The prediction model accurately identified patients at high risk of dying in the validation cohorts. A-D, The probability of dying predicted by the model was significantly higher in nonsurvivors (red), than in survivors who required intensive care (blue) and than in survivors who did not require intensive care (gray), in all cohorts. Dashed lines indicate the model’s optimal cutoff for mortality (0.07). E-H, Using the model’s optimal cutoff, Kaplan-Meier analysis showed a very different survival between the groups with low and high risk of death (P < .001, for all cohorts). FJD, Hospital Universitario Fundación Jiménez Díaz; H12O, Hospital Universitario 12 de Octubre; RyC, Hospital Universitario Ramon y Cajal. Color shades represent the 95% CI. Time is indicated in days.

Fig 4

Calibration analysis depicting the predicted vs observed mortality.
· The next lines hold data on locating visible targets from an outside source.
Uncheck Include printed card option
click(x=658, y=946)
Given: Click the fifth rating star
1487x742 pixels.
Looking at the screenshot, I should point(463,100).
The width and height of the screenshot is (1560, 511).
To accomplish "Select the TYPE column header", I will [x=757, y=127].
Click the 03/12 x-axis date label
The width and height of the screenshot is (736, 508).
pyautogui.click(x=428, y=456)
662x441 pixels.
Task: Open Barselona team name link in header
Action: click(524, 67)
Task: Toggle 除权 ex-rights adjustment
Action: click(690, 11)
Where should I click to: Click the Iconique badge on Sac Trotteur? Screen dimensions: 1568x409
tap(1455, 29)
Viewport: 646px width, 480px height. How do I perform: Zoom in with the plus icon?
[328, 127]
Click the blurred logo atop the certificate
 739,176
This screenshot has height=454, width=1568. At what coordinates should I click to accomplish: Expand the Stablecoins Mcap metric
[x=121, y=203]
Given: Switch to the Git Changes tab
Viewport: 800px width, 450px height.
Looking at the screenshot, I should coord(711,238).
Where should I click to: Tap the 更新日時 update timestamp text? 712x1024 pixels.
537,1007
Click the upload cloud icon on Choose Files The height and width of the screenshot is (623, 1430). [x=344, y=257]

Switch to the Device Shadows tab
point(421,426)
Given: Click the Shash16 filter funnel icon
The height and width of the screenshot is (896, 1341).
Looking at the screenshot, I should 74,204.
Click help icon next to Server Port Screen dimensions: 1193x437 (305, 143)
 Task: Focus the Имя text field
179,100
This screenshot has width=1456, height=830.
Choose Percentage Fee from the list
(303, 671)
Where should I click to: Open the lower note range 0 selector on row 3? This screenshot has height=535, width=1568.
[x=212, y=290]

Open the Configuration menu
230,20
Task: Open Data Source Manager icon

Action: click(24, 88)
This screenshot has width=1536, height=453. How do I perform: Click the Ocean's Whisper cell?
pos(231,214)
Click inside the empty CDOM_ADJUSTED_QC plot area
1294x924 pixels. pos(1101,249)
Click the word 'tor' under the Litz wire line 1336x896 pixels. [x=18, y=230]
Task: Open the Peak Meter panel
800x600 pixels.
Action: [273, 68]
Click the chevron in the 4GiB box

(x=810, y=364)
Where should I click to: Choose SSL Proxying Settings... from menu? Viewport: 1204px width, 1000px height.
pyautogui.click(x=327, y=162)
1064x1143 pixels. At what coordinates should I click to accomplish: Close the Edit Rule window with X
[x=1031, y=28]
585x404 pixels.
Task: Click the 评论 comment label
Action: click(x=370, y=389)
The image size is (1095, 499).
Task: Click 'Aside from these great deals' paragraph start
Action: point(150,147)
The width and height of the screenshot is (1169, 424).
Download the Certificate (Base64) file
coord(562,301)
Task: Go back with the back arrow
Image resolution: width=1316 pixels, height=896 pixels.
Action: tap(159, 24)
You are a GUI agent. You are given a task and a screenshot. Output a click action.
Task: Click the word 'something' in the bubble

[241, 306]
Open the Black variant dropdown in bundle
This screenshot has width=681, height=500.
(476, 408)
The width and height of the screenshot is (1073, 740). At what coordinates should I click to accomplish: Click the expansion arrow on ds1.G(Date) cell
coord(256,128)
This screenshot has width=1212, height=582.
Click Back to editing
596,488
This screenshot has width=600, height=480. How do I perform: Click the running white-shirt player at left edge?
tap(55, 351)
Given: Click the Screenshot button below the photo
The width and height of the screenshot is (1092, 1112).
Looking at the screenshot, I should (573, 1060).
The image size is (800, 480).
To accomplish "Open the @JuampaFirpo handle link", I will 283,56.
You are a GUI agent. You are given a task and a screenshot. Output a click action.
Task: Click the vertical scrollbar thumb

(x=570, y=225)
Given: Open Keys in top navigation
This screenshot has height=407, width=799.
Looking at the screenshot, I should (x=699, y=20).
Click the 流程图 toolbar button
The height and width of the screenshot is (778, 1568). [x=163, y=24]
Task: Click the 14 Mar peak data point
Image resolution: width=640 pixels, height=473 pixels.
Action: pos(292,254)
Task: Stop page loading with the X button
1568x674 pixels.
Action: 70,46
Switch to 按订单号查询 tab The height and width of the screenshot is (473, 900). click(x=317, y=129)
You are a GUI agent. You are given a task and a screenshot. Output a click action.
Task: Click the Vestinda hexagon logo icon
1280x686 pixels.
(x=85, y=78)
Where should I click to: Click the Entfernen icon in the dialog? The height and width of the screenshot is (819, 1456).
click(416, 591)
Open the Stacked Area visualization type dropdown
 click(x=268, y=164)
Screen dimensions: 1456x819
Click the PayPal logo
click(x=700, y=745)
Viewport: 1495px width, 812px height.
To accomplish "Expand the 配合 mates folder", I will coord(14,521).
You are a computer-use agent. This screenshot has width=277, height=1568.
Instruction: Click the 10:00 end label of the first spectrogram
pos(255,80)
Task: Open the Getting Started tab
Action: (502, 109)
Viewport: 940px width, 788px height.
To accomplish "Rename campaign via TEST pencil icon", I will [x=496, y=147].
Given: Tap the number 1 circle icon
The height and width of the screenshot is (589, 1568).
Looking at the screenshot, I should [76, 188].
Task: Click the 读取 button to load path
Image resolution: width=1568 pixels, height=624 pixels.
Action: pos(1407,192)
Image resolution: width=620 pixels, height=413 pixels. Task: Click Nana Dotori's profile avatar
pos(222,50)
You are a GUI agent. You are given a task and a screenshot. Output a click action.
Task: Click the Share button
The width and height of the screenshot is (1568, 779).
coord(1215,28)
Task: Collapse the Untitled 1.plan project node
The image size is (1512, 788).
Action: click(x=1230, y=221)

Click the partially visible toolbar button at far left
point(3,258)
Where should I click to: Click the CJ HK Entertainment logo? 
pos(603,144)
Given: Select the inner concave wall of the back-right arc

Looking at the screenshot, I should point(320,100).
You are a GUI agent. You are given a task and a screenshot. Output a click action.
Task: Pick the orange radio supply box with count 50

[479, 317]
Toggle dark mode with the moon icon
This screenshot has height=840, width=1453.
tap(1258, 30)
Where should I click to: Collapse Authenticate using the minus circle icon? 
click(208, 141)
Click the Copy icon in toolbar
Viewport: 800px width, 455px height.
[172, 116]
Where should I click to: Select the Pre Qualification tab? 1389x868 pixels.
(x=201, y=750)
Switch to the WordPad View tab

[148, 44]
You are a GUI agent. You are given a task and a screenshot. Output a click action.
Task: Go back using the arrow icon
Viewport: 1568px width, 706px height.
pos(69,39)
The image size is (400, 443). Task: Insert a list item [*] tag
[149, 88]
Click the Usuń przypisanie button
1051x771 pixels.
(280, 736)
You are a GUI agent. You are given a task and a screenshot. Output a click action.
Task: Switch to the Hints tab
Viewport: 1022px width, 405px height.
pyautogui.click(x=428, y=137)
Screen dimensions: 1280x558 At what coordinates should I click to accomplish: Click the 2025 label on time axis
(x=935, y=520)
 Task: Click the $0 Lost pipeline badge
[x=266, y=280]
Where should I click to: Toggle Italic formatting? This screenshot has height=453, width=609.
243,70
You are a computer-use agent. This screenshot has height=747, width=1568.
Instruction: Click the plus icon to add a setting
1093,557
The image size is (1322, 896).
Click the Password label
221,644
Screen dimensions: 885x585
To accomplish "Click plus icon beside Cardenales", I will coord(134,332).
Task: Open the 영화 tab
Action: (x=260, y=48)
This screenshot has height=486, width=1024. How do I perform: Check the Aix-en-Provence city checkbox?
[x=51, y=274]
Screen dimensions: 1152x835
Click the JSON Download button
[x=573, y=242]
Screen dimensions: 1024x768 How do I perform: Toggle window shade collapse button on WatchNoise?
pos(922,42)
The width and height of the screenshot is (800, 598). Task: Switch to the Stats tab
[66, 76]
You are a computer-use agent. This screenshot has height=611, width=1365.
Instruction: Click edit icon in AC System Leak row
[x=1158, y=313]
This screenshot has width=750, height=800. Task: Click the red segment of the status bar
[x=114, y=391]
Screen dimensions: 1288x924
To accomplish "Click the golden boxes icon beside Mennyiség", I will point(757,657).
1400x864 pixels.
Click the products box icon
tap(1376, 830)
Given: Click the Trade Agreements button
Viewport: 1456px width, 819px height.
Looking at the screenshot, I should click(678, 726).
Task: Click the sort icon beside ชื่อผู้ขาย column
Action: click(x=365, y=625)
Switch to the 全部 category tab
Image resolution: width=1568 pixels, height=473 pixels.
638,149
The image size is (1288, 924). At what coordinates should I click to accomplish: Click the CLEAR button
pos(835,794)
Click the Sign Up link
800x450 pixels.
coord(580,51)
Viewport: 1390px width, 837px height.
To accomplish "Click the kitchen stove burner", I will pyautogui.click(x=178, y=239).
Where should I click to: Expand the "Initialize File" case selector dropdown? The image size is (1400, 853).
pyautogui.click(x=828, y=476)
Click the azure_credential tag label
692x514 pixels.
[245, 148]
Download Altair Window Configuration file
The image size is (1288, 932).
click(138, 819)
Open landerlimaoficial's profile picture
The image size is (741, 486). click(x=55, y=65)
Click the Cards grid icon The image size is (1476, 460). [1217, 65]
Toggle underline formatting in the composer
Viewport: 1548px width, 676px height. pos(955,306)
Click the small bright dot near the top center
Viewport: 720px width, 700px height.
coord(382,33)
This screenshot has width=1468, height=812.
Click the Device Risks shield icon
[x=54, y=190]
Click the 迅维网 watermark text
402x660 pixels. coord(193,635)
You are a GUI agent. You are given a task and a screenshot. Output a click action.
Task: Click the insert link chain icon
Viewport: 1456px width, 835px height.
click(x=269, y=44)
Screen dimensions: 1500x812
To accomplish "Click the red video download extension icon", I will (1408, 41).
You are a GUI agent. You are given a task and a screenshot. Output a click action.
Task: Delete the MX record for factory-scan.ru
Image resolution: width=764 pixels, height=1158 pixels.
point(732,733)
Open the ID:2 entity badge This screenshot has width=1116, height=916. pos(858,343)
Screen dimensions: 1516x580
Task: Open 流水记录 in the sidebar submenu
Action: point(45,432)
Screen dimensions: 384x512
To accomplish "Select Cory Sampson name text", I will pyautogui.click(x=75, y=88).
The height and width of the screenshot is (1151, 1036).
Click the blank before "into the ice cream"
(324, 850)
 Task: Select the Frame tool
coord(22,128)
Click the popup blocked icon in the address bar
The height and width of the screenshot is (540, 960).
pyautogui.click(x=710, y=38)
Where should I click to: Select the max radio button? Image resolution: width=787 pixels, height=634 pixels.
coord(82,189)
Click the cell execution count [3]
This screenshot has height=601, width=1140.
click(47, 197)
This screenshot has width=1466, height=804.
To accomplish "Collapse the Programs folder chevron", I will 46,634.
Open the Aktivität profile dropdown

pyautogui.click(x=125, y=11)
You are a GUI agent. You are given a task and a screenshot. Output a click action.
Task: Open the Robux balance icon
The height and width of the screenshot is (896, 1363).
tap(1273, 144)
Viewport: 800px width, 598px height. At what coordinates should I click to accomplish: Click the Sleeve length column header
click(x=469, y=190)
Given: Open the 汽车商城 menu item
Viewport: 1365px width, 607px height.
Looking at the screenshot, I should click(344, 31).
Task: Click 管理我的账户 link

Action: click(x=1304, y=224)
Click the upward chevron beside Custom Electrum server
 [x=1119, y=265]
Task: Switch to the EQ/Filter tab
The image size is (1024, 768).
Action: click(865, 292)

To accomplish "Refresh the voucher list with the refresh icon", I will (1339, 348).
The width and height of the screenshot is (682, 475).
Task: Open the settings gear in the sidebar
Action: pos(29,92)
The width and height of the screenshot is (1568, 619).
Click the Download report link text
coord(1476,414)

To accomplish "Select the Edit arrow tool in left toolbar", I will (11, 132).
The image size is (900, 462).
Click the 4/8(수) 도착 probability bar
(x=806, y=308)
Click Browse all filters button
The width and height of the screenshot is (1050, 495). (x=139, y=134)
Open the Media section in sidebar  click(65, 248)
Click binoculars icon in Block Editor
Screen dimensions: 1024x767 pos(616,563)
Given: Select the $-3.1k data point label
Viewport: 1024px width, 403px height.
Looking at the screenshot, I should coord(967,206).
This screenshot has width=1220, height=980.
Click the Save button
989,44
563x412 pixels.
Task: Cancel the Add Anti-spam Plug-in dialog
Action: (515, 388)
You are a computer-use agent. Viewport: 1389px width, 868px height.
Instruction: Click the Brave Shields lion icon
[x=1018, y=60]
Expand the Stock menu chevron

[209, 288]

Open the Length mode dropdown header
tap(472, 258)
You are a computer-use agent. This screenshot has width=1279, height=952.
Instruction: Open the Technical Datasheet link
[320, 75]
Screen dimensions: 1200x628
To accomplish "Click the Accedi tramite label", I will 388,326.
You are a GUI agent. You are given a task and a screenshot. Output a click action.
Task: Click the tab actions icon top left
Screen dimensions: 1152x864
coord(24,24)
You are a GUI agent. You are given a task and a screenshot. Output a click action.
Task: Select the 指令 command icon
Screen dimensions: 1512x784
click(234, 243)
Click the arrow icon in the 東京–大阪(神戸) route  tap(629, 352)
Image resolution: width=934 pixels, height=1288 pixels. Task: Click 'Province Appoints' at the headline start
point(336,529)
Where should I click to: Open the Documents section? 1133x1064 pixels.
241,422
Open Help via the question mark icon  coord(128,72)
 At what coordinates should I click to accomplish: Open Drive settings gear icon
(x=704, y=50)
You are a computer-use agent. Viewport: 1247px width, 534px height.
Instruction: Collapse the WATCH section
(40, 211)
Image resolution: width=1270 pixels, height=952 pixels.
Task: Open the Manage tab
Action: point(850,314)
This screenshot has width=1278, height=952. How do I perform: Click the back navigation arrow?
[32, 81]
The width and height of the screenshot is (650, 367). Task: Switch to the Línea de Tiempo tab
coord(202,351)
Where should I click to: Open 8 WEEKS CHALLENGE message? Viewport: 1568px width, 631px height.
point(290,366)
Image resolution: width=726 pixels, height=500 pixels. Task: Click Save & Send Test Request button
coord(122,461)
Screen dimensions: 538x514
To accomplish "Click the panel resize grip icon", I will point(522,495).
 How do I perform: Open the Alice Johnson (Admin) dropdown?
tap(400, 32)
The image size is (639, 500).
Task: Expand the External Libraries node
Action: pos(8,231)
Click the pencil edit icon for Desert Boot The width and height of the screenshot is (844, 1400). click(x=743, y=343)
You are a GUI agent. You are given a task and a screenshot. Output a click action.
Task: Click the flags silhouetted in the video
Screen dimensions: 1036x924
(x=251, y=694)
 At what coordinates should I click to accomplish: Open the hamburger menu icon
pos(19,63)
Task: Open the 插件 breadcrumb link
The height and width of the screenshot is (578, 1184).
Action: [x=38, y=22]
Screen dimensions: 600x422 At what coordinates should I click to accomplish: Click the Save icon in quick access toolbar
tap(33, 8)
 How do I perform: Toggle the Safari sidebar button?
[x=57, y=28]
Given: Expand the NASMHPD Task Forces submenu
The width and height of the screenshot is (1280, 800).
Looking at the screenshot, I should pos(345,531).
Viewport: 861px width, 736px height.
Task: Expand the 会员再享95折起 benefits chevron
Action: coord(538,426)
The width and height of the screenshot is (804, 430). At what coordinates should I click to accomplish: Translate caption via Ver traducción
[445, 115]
A-C, Calibration curves were close to the diagonal dotted line, which represents ideal calibration in which predicted and observed risks are identical. Intercept (Fig 4, A) and slope (Fig 4, B) are shown for each validation cohort. D, Patients were grouped in 5 brackets of increasing probability of death (0%-20%, 21%-40%, 41%-60%, 61%-80%, and 81%-100%). The circular barplot shows how the observed mortality increased steadily as the predicted mortality increased. Of note, in the 2 external validation cohorts, mortality in the highest risk bracket was lower than predicted. Observed mortality rate is represented in concentric circles. FJD, Hospital Universitario Fundación Jiménez Díaz; H12O, Hospital Universitario 12 de Octubre; RyC, Hospital Universitario Ramon y Cajal.

Fig 5

The updated model accurately classified patients at risk of dying. A, The prediction model was revised with the sum of patients from development and validation cohorts (N = 1477). AUC of the updated model was 0.91 (95% CI, 0.87-0.94), with optimal cutoff in 0.107. B, Kaplan-Meier analysis based on Youden index optimal cutoff showed a very different survival between the groups with low and high risk of death (P < .0001). Color shades represent the 95% CI. Time is indicated in days. C, The predicted probability of death in nonsurvivors (red) was significantly higher than in survivors who required intensive care (blue) (P < .0001), and than in survivors who did not require intensive care (gray) (P < .0001). Dashed line indicates optimal cutoff for mortality (0.107).

Fig 6

The updated model-predicted mortality in patients with no respiratory distress at the time of evaluation. A, In the overall cohort, 832 patients had no ARDS in the beginning of their hospitalization. Within these patients, the predicted probability of death in nonsurvivors (red) was significantly higher than in survivors who required intensive care (blue) (P < .0001), and than in survivors who did not require intensive care (gray) (P < .0001). Dashed line indicates optimal cutoff for mortality (0.107). B, Within the patients without ARDS initially, patients classified as high risk by the cutoff survived significantly less than the low-risk patients (P < .0001).

Fig E1

Classification performance of the updated model by sex. The capacity of the updated model to predict mortality was similar in men (AUC, 0.91; 95% CI, 0.87-0.94) than in women (AUC, 0.87; 95% CI, 0.82-0.93), with no statistical difference in accuracy between sex (De Long test, P = .27).